Research will be focused on the design, implementation and validation of all the aforementioned approaches for motion analysis of laparoscopic practise. All these systems will be installed, tested and validated for laparoscopic training using a box trainer setup. The research work addressed in this thesis will be the first steps to achieve, as a future goal, a method that can be used in an actual laparoscopic training program.
Besides their use as tools for motion analysis, laparoscopic instrument tracking methods offer a wide range of possibilities in surgery. They are an essential component of image and video guided surgery (IVGS) systems (Sánchez-González et al., 2011). These systems are useful for surgeon when the surgical instruments are outside the field of view, when it is difficult to identify in the image due to the artefact that it produces, or when the instrument cannot be readily detected by the imaging modality (Perrin et al., 2009). In visual servoing applications, this technology could be used to guide robotic arms using visual feedback from the camera system (Ryu et al., 2013; Staub et al., 2010; Groeger et al., 2008).
I.7. Thesis outline
This thesis is structured according to each method proposed, and therefore each main chapter will cover the practical design, implementation and validation of one motion analysis method. Thus, the outline will be the following:
Chapter I has established the foundations of this PhD, focusing on the relevant aspects of training and assessment of laparoscopic skills, and more specifically concerning technical skills. In addition, justification of the research and the aim of this thesis have been presented.

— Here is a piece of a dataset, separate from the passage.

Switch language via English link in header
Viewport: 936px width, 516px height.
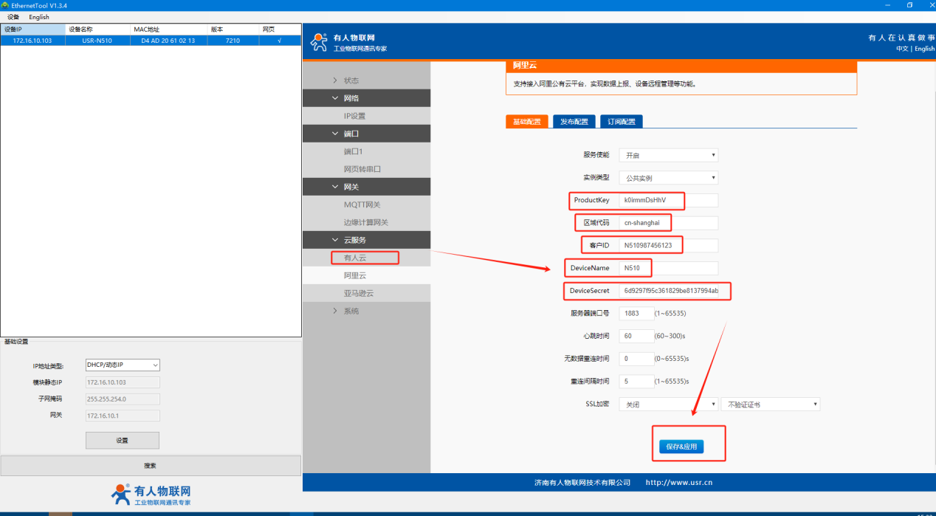pyautogui.click(x=924, y=49)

Chapter II will present the hypotheses that drive this research, as well as the specific objectives to meet in this PhD work.
Chapter III will present the state of the art of methods and technologies for objective assessment of laparoscopic technical skills.
Chapter IV will present the first approach of motion analysis method of laparoscopic instruments. This method implemented inside a box trainer is based on stereoscopic vision techniques. A technical validation of the described method as well as the user’s evaluation will be presented.
Chapter V will present the second method for motion analysis, consisting on the application of a optical pose tracker for the laparoscopic practice. The method provides motion information of laparoscopic instruments as a mean of subsequent evaluation of the surgeon’s technical skills. Face, construct and concurrent validation of this method will be carried out.
Chapter VI will present the third approach of laparoscopic instrument motion analysis and an assistance tool for the first stages of training in laparoscopic surgery. The motion analysis is a video-based tracking method of laparoscopic instruments tip using the endoscopic camera image as the only source of information.
Chapter VII will present the conclusions extracted from this research. Each hypothesis presented in Chapter II will be discussed, and the main contributions of this PhD will be presented. Finally, guidelines and directions for future works based on the results will be given.